### Fragmento proporcionado
Tupiza en mí
No sé por qué ultimadamente cuando estoy medio en bajón invoco a Tupiza. Será tal vez porque en mi infancia feliz Tupiza fue el primer verdor, la primera humedad. Al día siguiente de concluir el año escolar tomábamos el tren desde la difunta estación paceña recorriendo cuatro días hasta llegar a Tucumán, donde la familia gaucha esperaba en un cuadrito feliz.
El vagón era castaño, a diferencia de los verdes bolivianos, viajábamos en camarote doble; todo, todo era sorpresa y júbilo. Cuando la locomotora aullaba mi corazón pulsaba radiante despidiendo a los íntimos con sus pañuelos, cada vez más pequeñitos. Subir a El Alto en chucuchucu era de cuento, mamá había comprado muchos Condoritos para darle duro a los rieles. Luego venía el altiplano y sus amarillos disímiles, sus cielos plomos, su arcoíris chorreando luz, sus rayos de temblar.

### Ejercicio breve
Copia al pie de la letra el pasaje del texto sobre Tupiza que comienza en "Tupiza en mí" y termina en "un cuadrito feliz.".

### Material recopilado
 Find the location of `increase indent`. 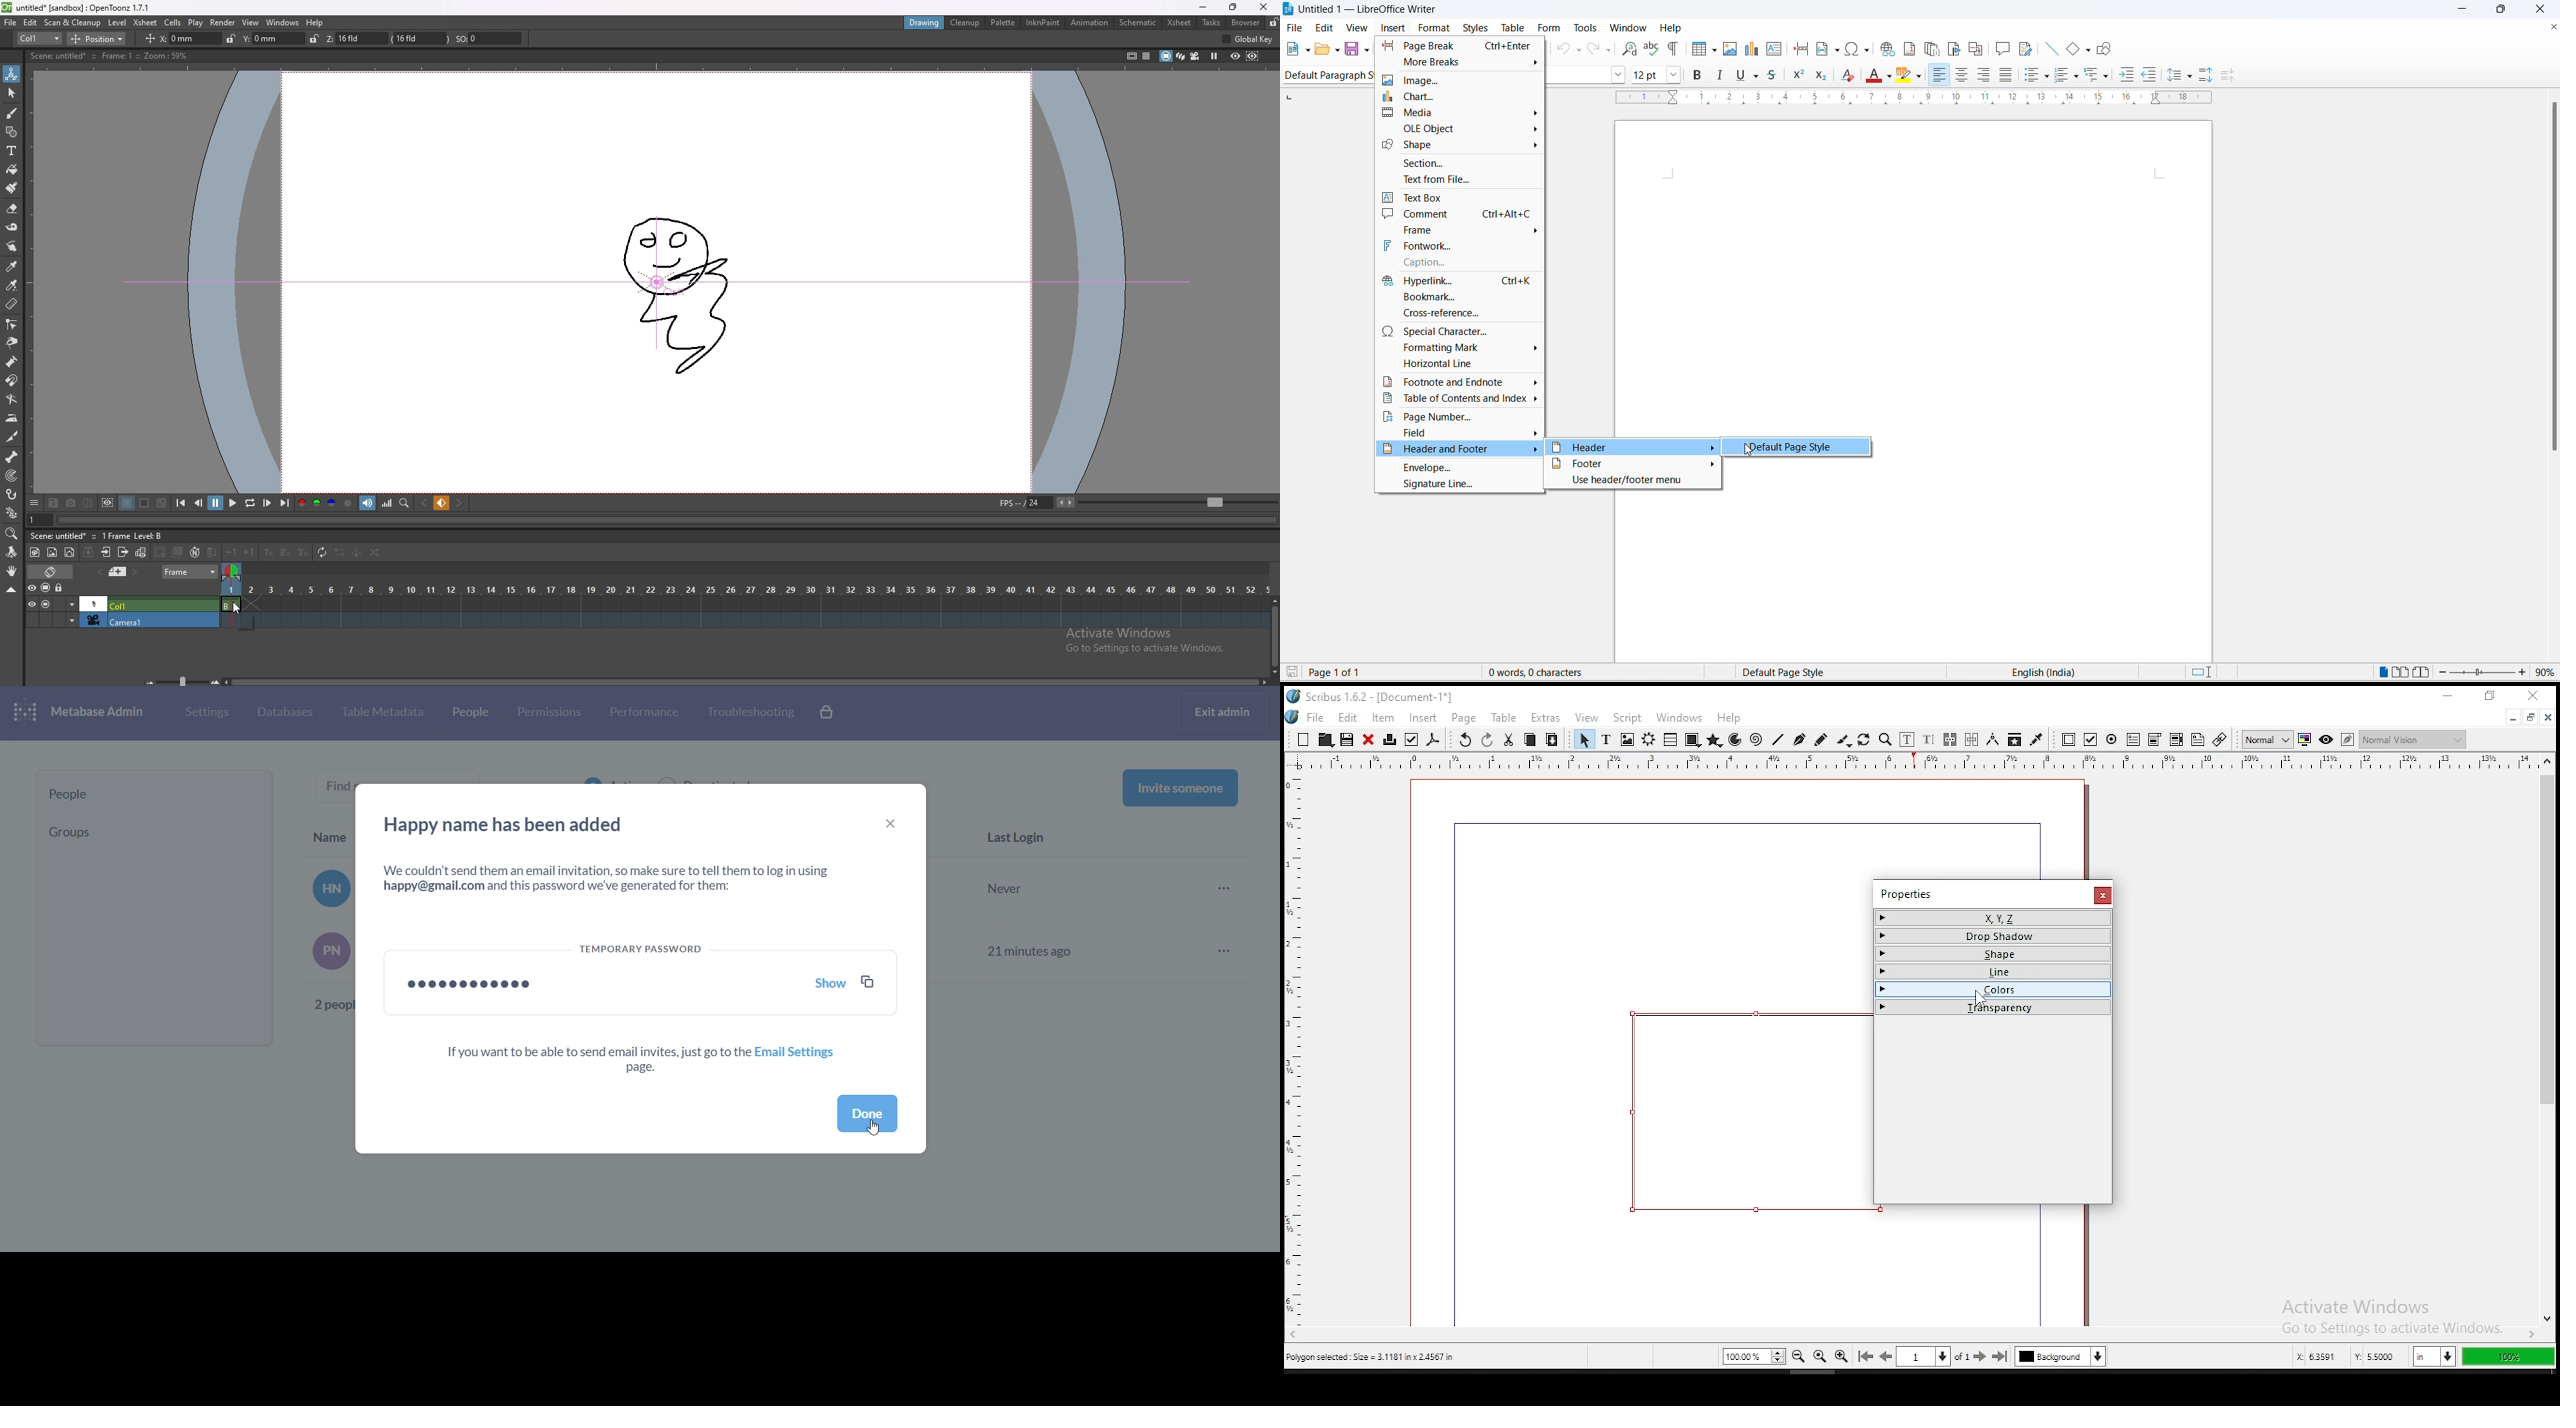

### Respuesta al ejercicio
Tupiza en mí
No sé por qué ultimadamente cuando estoy medio en bajón invoco a Tupiza. Será tal vez porque en mi infancia feliz Tupiza fue el primer verdor, la primera humedad. Al día siguiente de concluir el año escolar tomábamos el tren desde la difunta estación paceña recorriendo cuatro días hasta llegar a Tucumán, donde la familia gaucha esperaba en un cuadrito feliz.